There were a lot of other things that were added to the aggregator over time. but the core didn’t change much. This was a fun project and one that I think others could benefit from. I am thinking about packaging a version of it up and providing it under a free license. If you are interested in using it, please email me at zeptoblog at zeptoworld dot com and I will see what I can do.
Now here is a real geek thing to do. So my Mom has this web site that that I have been helping her with but the hosting service that she signed up for is charging her an arm and a leg for the webspace and they provide very little in the way of configuration tools and service. So, what do I do? Of course I go out and sign up as a webspace reseller and buy web space in bulk. So let’s think about this, my mom’s site needs about 2 megs of web space and a database. So, of course, I buy 10GB of web space. Now, I’m not going to charge my mom for all of that web space. I have a plan.
I will sell the extra web space for cheap. That’s right, if you want cheap web space with all the configuration tools you can stand, this is the place to get it. $5 per 100MB (1GB bandwidth) per year. This includes apache, php, mysql, perl, cpanel, 100 email addresses, and more running an a linux server.
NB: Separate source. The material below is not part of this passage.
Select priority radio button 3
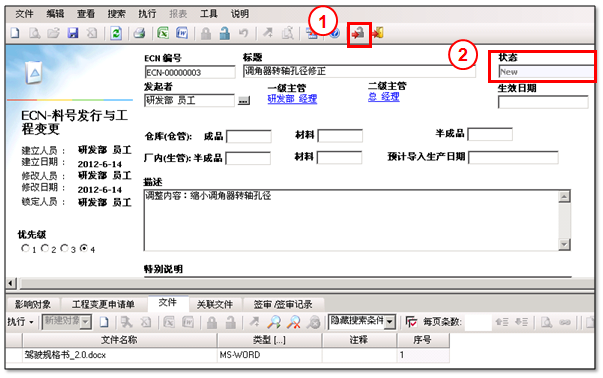 tap(64, 248)
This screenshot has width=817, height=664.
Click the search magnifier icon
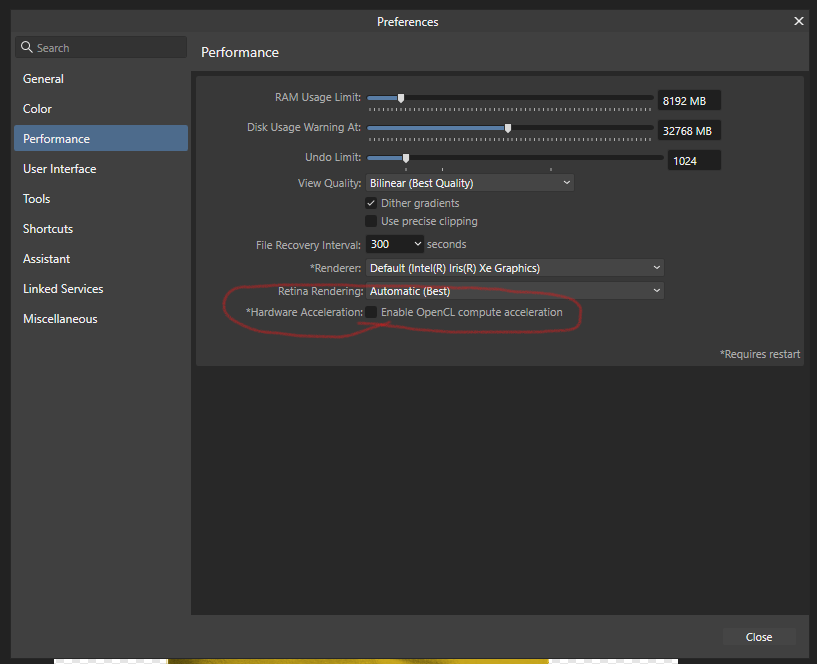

If you are interested, email me at zeptoblog at zeptoworld dot com.
So I was talking to my brother about web tracking software. There are a couple of things that are always bothersome when dealing with tracking traffic to your web site. First, none of the trackers that are out there seem to provide all of the information that you want. All too often, you have to put more than one tracker on your page just to get the reports you need. Secondly, if the tracker is free then the terms of use ensure that you put their stupid image on your page or they will shut you down.
Well, I got tired of this and wrote my own tracker. I am calling it silentracker (not to be confused with Silent Tracker of course.) As of the writing of this post it is in beta and only being used by a couple of sites. If you would like to be a beta tester for it then send me an email at zeptoblog at zeptoworld dot com and I will see what we can work out. The goal of this tracker is to only give my users what they need.
One of these days I am going to post on the lessons learned from writing my tracker. I would have preferred to write it in Java, but I ended up doing it in php because of the limitations of the server that I currently have available. I will have to get a new server one of these days that supports Java Servlets.